Angesichts des offenen Machtkampfs sind indes die kurzfristigen Risiken für Microsoft immens. Nadella hat die KI-Modelle von Open AI in nahezu alle Produkte des Unternehmens integriert. Der „Microsoft 365 Copilot“ genannte Assistent unterstützt in Programmen wie Word, Powerpoint oder Excel. Dafür verlangt Microsoft einen Aufschlag von 30 Dollar im Monat. Sollte Open AI kollabieren oder sollten die KI-Schnittstellen der Firma fehleranfällig werden, würde das unmittelbar Microsofts Produkte schädigen.

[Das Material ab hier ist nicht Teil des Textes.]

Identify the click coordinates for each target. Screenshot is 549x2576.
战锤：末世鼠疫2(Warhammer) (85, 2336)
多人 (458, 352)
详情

Ein Hinweis an @OpenAI-Entwickler 🫶:
Ich wollte meine Wertschätzung für all die herzlichen, nachdenklichen und unterstützenden Nachrichten zum Ausdruck bringen, die ich erhalten habe und die ich in der gesamten Community gesehen habe.
Trotz eines Moments der Unsicherheit blieb unser Engagement für Entwickler standhaft.
In der Zwischenzeit,…
– Logan.GPT (@OfficialLoganK) 20. November 2023
Auch hat Microsoft enorme neue Investitionen auf Basis der Open-AI-Partnerschaft in die Wege geleitet. Die Finanzchefin Amy Hood hatte im Juli gegenüber Analysten deutlich steigende Ausgaben für Datenzentren angekündigt. „Wir gehen davon aus, dass die Investitionen in unsere technische Infrastruktur in der zweiten Hälfte des Jahres 2023 zunehmen und 2024 weiter steigen werden“, so Hood damals. Der Halbleiterspezialist Dylan Patel schätzte die Ausgaben auf mehr als 50 Milliarden Dollar im Jahr. „Microsoft führt derzeit den größten Ausbau der Infrastruktur durch, den die Menschheit je gesehen hat“, schrieb er.
Diese Infrastruktur ist teilweise direkt auf die Anforderungen von Open AI zugeschnitten. Microsoft kann sie zwar grundsätzlich an neue Projekte anpassen und damit auch Altman und seinem Team helfen. Kurzfristig könnte ein Kollaps von Open AI Microsoft aber erheblichen Schaden verursachen – beim Aktienkurs und beim Kundenvertrauen.
Altman erklärte am Montag auf X, seine oberste bestehe nach wie vor darin, „sicherzustellen, dass Open AI weiter floriert“. Er und Microsoft hätten sich verpflichtet, «die Kontinuität des Betriebs vollständig zu gewährleisten».